WHAT YOU SHOULD DO:
Reproduce only the top of the records, down to and including the line containing "This screenshot has width=1024, height=497.".
··········
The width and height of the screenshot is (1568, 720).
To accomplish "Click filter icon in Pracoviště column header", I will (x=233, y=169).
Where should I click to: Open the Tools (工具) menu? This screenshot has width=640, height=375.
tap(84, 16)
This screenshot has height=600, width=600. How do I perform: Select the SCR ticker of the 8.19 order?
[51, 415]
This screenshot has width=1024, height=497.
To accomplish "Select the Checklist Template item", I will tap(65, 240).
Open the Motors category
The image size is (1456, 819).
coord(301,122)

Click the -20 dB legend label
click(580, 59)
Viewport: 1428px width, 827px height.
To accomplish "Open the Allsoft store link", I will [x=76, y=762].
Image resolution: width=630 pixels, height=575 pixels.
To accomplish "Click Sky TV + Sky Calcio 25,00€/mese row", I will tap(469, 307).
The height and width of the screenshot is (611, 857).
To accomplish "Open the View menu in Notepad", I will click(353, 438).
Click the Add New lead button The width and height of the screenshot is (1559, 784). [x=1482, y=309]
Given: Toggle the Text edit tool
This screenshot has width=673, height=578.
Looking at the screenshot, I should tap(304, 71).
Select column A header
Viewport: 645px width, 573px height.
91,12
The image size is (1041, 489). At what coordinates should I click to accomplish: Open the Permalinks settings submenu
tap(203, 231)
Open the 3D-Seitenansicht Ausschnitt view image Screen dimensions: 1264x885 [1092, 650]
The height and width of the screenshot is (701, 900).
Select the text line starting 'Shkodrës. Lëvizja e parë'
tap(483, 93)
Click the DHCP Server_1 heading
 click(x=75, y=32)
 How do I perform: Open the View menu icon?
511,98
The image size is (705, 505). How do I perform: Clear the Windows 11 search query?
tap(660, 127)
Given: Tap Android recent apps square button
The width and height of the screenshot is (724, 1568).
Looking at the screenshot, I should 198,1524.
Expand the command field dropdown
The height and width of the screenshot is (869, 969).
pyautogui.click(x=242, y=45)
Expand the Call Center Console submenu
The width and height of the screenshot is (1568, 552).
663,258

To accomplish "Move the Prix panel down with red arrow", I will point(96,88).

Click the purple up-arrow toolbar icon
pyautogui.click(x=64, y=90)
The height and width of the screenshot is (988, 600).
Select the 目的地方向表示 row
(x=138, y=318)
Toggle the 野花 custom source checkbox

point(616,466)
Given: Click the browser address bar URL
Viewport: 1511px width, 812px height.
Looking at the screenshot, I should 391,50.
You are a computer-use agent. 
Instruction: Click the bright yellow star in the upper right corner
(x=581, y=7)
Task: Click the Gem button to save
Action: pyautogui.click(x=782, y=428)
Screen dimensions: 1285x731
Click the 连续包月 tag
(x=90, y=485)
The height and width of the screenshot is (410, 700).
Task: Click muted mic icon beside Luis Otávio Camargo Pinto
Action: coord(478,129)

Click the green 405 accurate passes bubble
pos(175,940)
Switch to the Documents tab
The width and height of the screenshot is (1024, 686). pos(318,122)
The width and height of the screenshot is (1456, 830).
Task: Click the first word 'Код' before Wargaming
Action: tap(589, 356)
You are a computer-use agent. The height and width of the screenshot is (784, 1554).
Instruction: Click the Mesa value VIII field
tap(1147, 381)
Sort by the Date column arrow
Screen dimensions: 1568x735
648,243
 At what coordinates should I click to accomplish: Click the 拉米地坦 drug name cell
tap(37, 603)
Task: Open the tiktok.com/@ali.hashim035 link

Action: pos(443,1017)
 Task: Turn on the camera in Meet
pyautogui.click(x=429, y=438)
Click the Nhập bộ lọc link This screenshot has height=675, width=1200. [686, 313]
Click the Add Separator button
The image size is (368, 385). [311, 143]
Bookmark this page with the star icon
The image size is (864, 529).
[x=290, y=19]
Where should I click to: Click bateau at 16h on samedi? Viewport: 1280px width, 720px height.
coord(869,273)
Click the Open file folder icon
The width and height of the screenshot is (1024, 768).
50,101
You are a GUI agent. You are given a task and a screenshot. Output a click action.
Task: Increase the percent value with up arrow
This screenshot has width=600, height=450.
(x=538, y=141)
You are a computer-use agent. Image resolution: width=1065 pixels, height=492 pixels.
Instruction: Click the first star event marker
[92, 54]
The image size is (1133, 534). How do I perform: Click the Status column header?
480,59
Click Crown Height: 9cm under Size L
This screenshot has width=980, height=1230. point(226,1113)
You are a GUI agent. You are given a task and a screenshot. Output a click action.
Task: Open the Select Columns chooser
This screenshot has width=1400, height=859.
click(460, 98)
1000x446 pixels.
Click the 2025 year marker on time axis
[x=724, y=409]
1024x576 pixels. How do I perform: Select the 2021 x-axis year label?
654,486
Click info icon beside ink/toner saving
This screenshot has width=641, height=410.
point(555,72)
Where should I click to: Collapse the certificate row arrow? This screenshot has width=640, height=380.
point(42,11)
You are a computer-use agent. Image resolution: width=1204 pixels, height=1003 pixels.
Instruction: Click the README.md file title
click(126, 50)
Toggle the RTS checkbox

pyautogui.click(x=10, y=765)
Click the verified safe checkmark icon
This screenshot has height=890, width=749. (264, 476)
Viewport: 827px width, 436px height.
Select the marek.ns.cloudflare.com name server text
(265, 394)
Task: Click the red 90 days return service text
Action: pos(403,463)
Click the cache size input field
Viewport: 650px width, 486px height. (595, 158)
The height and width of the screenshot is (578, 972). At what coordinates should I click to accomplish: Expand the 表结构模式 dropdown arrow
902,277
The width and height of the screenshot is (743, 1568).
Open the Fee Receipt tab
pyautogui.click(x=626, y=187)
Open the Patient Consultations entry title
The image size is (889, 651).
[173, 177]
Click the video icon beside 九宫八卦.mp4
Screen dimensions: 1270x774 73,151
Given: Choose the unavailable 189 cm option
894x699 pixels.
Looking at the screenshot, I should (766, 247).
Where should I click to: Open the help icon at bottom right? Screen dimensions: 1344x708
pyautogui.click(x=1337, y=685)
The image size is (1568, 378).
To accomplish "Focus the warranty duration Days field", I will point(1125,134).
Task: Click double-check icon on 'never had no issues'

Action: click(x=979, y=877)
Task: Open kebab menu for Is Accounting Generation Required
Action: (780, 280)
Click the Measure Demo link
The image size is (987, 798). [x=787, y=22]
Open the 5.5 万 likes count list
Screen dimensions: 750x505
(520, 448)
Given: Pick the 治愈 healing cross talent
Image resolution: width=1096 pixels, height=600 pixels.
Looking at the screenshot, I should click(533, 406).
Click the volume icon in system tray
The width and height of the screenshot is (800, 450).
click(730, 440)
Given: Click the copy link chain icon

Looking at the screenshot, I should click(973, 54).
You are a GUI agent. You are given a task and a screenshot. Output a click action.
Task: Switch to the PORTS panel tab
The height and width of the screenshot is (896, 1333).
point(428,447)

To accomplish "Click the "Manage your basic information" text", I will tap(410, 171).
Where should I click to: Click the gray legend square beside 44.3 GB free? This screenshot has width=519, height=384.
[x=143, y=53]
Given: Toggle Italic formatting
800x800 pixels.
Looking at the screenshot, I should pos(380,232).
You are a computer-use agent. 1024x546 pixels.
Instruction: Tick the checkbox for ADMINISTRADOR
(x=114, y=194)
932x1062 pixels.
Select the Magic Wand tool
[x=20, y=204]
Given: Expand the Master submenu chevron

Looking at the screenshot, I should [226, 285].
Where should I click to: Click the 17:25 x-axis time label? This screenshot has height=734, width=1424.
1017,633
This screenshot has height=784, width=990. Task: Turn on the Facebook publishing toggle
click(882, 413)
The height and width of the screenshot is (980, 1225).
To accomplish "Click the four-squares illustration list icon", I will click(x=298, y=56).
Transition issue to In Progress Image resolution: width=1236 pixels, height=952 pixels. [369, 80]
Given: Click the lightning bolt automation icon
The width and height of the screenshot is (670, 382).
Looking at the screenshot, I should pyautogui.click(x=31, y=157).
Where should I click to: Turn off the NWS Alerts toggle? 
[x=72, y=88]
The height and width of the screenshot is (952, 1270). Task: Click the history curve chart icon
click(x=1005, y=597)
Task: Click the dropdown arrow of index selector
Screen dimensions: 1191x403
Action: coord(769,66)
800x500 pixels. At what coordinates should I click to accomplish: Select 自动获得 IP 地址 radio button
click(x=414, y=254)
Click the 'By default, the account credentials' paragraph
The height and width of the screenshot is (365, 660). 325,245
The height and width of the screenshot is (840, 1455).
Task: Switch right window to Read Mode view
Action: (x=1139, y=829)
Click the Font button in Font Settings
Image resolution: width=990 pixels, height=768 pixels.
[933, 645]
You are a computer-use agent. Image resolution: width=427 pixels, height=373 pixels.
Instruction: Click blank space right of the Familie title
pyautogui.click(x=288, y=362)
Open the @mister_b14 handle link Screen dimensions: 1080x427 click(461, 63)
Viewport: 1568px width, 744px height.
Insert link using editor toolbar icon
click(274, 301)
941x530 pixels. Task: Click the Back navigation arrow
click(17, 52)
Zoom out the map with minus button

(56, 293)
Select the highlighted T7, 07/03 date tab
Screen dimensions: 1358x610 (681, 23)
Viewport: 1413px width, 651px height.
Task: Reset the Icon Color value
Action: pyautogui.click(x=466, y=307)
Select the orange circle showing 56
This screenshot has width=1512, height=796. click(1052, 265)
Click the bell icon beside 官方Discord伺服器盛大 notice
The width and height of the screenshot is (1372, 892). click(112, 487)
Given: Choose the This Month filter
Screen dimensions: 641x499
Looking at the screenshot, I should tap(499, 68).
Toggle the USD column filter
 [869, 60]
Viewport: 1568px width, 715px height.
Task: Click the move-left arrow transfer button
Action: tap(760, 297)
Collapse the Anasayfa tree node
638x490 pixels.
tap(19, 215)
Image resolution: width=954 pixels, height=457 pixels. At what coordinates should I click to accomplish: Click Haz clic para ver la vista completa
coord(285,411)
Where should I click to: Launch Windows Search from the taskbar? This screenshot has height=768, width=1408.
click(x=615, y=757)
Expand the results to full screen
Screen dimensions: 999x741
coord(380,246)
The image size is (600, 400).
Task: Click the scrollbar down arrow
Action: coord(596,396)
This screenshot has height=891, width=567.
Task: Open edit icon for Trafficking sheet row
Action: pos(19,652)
··········
COMPLETED EXERCISE:
The width and height of the screenshot is (1568, 720).
To accomplish "Click filter icon in Pracoviště column header", I will (x=233, y=169).
Where should I click to: Open the Tools (工具) menu? This screenshot has width=640, height=375.
tap(84, 16)
This screenshot has height=600, width=600. How do I perform: Select the SCR ticker of the 8.19 order?
[51, 415]
This screenshot has width=1024, height=497.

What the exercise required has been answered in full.